Reproduce every one of the following records verbatim, preserving each line and its original order.
· · ·
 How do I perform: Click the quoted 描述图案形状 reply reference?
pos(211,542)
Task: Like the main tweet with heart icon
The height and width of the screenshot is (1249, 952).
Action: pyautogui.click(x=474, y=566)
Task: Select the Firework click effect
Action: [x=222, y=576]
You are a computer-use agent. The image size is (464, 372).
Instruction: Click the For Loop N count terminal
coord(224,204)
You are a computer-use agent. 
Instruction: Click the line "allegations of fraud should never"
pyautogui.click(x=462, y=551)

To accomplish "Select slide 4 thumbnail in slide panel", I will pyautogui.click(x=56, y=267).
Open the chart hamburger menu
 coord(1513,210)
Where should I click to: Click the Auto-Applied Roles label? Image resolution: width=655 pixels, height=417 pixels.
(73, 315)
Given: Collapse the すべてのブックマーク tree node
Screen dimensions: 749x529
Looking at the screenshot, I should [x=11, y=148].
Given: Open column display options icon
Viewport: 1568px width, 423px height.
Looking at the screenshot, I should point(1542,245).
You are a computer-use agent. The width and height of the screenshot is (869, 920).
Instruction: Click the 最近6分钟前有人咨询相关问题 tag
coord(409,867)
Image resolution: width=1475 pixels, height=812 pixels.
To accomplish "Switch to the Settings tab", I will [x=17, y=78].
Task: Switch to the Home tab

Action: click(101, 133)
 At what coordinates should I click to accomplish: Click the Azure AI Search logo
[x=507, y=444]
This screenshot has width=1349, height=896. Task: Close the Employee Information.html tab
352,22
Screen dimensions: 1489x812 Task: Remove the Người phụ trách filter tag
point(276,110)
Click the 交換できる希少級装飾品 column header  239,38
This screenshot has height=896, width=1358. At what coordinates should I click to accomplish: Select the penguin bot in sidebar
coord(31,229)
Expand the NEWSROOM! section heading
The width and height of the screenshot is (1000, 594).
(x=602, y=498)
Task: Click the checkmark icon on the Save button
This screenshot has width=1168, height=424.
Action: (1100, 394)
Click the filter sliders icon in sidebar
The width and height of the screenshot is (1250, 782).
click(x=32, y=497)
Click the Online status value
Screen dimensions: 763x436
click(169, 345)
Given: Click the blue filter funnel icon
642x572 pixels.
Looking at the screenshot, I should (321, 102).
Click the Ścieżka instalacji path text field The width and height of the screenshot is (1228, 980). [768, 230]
· · ·
§ Exercise solution
 How do I perform: Click the quoted 描述图案形状 reply reference?
pos(211,542)
Task: Like the main tweet with heart icon
The height and width of the screenshot is (1249, 952).
Action: pyautogui.click(x=474, y=566)
Task: Select the Firework click effect
Action: [x=222, y=576]
You are a computer-use agent. The image size is (464, 372).
Instruction: Click the For Loop N count terminal
coord(224,204)
You are a computer-use agent. 
Instruction: Click the line "allegations of fraud should never"
pyautogui.click(x=462, y=551)

To accomplish "Select slide 4 thumbnail in slide panel", I will pyautogui.click(x=56, y=267).
Open the chart hamburger menu
 coord(1513,210)
Where should I click to: Click the Auto-Applied Roles label? Image resolution: width=655 pixels, height=417 pixels.
(73, 315)
Given: Collapse the すべてのブックマーク tree node
Screen dimensions: 749x529
Looking at the screenshot, I should [x=11, y=148].
Given: Open column display options icon
Viewport: 1568px width, 423px height.
Looking at the screenshot, I should point(1542,245).
You are a computer-use agent. The width and height of the screenshot is (869, 920).
Instruction: Click the 最近6分钟前有人咨询相关问题 tag
coord(409,867)
Image resolution: width=1475 pixels, height=812 pixels.
To accomplish "Switch to the Settings tab", I will [x=17, y=78].
Task: Switch to the Home tab

Action: click(101, 133)
 At what coordinates should I click to accomplish: Click the Azure AI Search logo
[x=507, y=444]
This screenshot has width=1349, height=896. Task: Close the Employee Information.html tab
352,22
Screen dimensions: 1489x812 Task: Remove the Người phụ trách filter tag
point(276,110)
Click the 交換できる希少級装飾品 column header  239,38
This screenshot has height=896, width=1358. At what coordinates should I click to accomplish: Select the penguin bot in sidebar
coord(31,229)
Expand the NEWSROOM! section heading
The width and height of the screenshot is (1000, 594).
(x=602, y=498)
Task: Click the checkmark icon on the Save button
This screenshot has width=1168, height=424.
Action: (1100, 394)
Click the filter sliders icon in sidebar
The width and height of the screenshot is (1250, 782).
click(x=32, y=497)
Click the Online status value
Screen dimensions: 763x436
click(169, 345)
Given: Click the blue filter funnel icon
642x572 pixels.
Looking at the screenshot, I should (321, 102).
Click the Ścieżka instalacji path text field The width and height of the screenshot is (1228, 980). [768, 230]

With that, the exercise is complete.